Взаимосвязь между азартными играми и волатильностью финансовых рынков, возможно, обусловлена тем, что азартные игры и те, кто стоит за их активным распространением, создали у людей завышенную самооценку относительно их удачливости, а также повышенный интерес к возможностям сравнить себя с другими и новому способу победить скуку и однообразие. Сегодня мы постоянно сталкиваемся с рекламой, сделанной на высочайшем профессиональном уровне, которая пытается пробудить в нас подобные чувства. Это касается и радио– и телерекламы, где профессиональные актеры изображают типичные варианты самооправдания игроков. Подобные маркетинговые ухищрения, а также собственный опыт участия в азартных играх, хотя бы в качестве наблюдателя, тоже может стимулировать фривольное и слишком рискованное поведение на фондовом рынке. Такая реклама бывает поразительно точной. В 1999 г., когда фондовый рынок был уже почти на пике, в Коннектикуте я видел билборд, рекламирующий внеипподромный тотализатор – на нем большими буквами было написано: «Как фондовый рынок, только быстрее».
Резюме
Оглядываясь на перечень потенциальных факторов, стимулирующих активный рост на фондовом рынке и рынке недвижимости, стоит помнить, что не существует надежного научного метода, позволяющего понять механизм ценообразования на спекулятивном рынке. Конечно, мы теперь лучше понимаем эти рынки, но сложные жизненные процессы продолжают вносить свои поправки в наши знания.

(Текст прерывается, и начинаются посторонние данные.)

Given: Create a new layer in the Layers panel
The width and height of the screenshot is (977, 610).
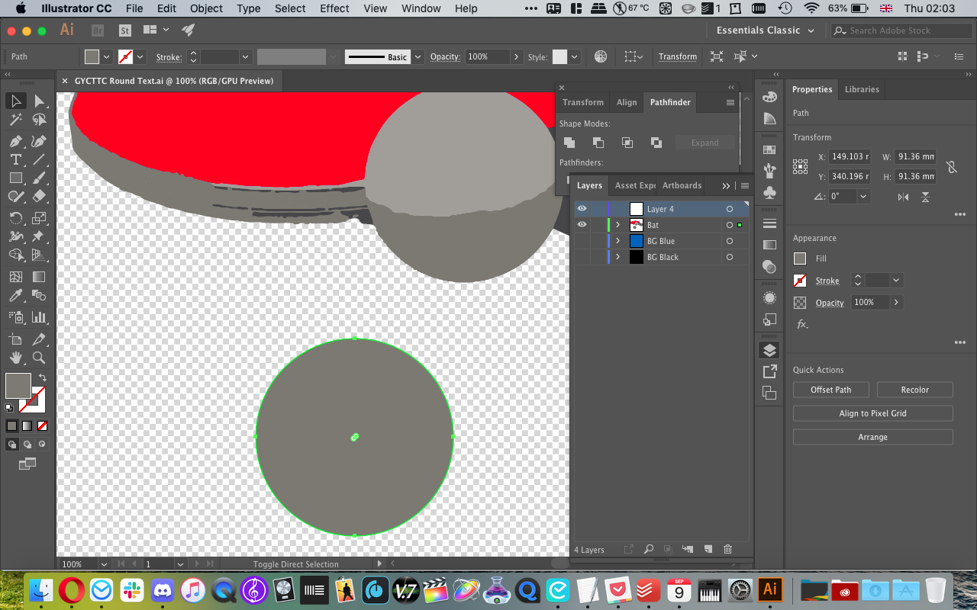Looking at the screenshot, I should pyautogui.click(x=708, y=549).
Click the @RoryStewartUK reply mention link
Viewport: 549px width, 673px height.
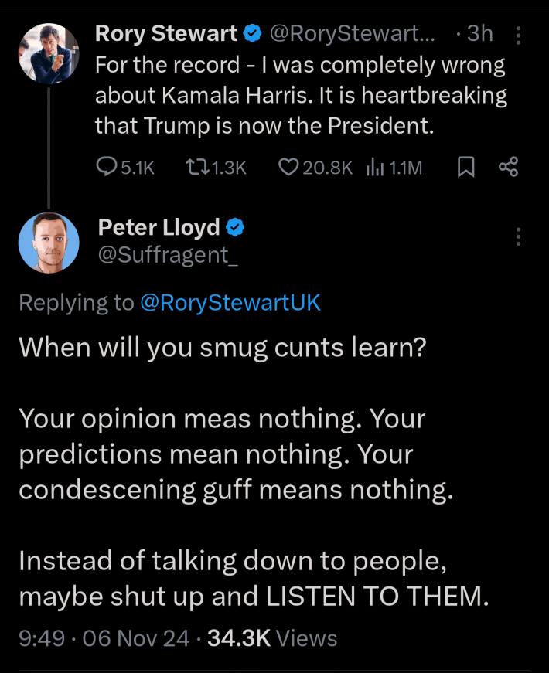230,303
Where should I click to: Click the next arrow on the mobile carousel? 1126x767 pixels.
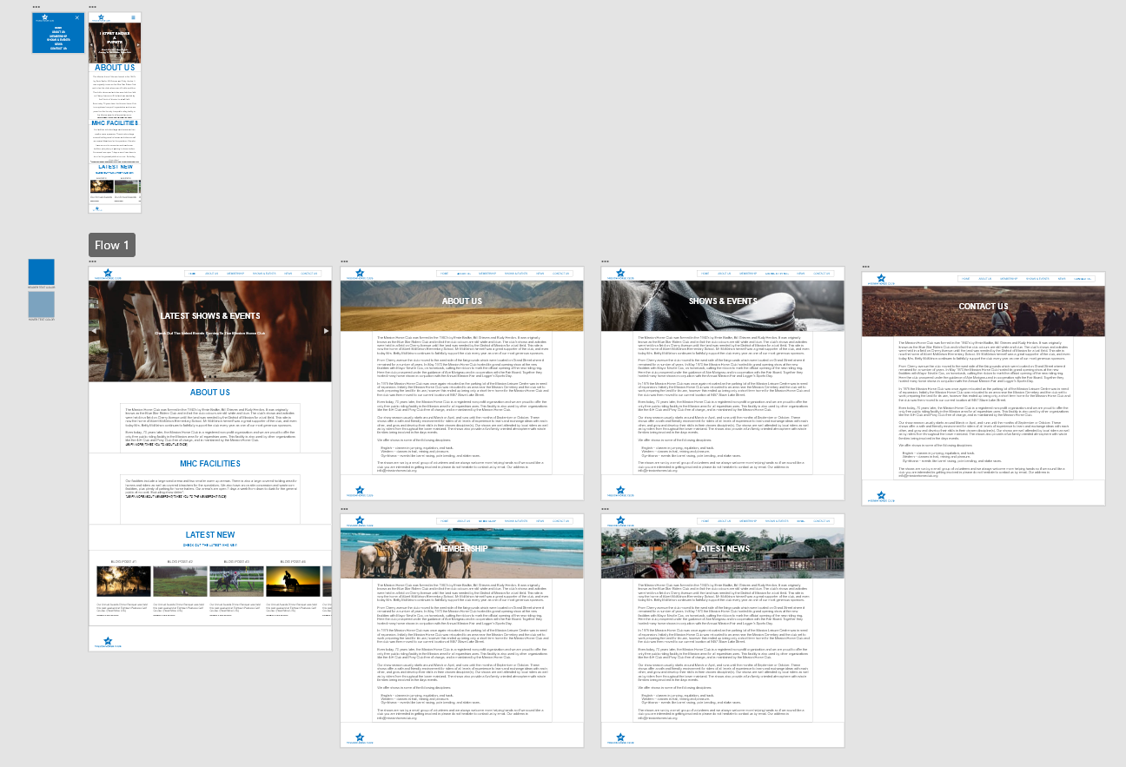pos(138,44)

Многие факторы, которые способствовали недавнему буму на фондовом рынке и рынке недвижимости, обладают некоей способностью самореализации, которую трудно, если вообще возможно, поместить в рамки научного обоснования и прогнозирования. Все же многие из них обладают также бесспорными опорными точками. Интернет-бум, рост популярности онлайн-трейдинга, прореспубликанский конгресс и предложенное сокращение налогов на прирост капитала имели место в то время, когда фондовый рынок начал свой самый захватывающий подъем. Другие факторы, включая увеличение числа участников пенсионных планов с фиксированными взносами и взаимных фондов, снижение уровня инфляции и рост объема торговли, четко ассоциируются с событиями, развернувшимися после достижения рынком в 1982 г. своего дна. Помимо этого, наша культура отражает и изменения, которые сопровождают скачок курса акций или цен на недвижимость. К примеру, исследования показывают, что последние несколько десятилетий у нового поколения устойчиво укрепляются более материалистические настроения, что вера в рынки на фоне сдачи позиций коммунистических идей укрепила нашу уверенность в капиталистической системе, и – возможно, самое интересное, – что во всем мире растет популярность азартных игр. Многие из этих факторов присутствуют как в США, так и в Европе и других странах, поэтому теория о том, что они стали причиной бума на фондовом рынке и рынке недвижимости в Соединенных Штатах, не противоречит тому факту, что бум наблюдался и в других странах{87}.
Но я никогда не пытался утверждать, что взлеты и падения на рынках можно объяснить лишь с точки зрения порождающих их факторов. Рынки живут своей жизнью, поскольку есть еще влияние обратной реакции, механизм усиления, позволяющий растянуть воздействие стимулирующих факторов во времени, что иногда очень сильно повышает их степень влияния и важность. В следующей главе мы как раз и поговорим о таких усилителях.